Introduction:

Photosynthesis packages light in chemical bonds. It is evaluated that every year, photosynthesis generates approx 1.4 x 10¹⁴kg of carbohydrates. (This evaluates means that sufficient sugar to fill trucks which will go from here to moon and back 50 times is being produced every year). Packaging light in carbohydrates engages two main reactions - Photochemical reactions and biochemical reactions. Photochemical reactions are procedures which convert light energy in chemical energy from where photosynthesis takes off. Biochemical reactions now use products of photochemical reactions to go in biosynthesis.

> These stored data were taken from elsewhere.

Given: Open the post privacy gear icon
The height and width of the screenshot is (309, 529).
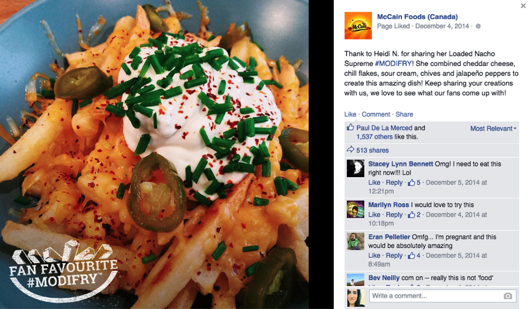Looking at the screenshot, I should tap(478, 26).
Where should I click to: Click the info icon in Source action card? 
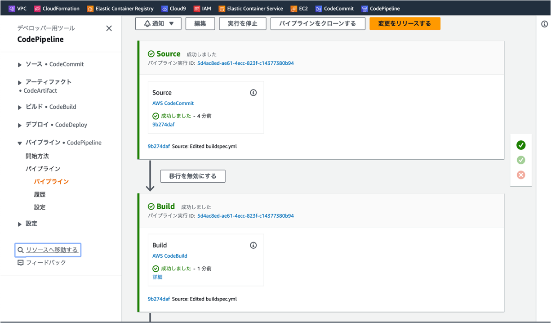[x=253, y=93]
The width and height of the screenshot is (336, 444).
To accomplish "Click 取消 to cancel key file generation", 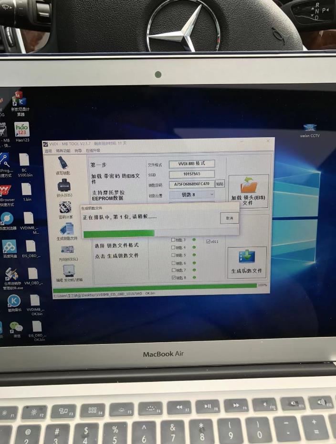I will coord(229,218).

The Photochemical Reactions:

Cycle Electron Flow:

Photosynthetic prokaryotes utilize only cyclic photophosphorylation, the process geared to energy production rather than to biosynthesis. Photophosphorylation is comparatively simple and engages only photo system I. Electrons energized by light are recycled through electron transport chain and return to same reaction centre from which they initiated. Electron carriers move electrons only in company of hydrogen ions, which are transported across membrane as elections move to next member of chain. In procedure energy-releasing flow of electrons is coupled from ADP and Pi.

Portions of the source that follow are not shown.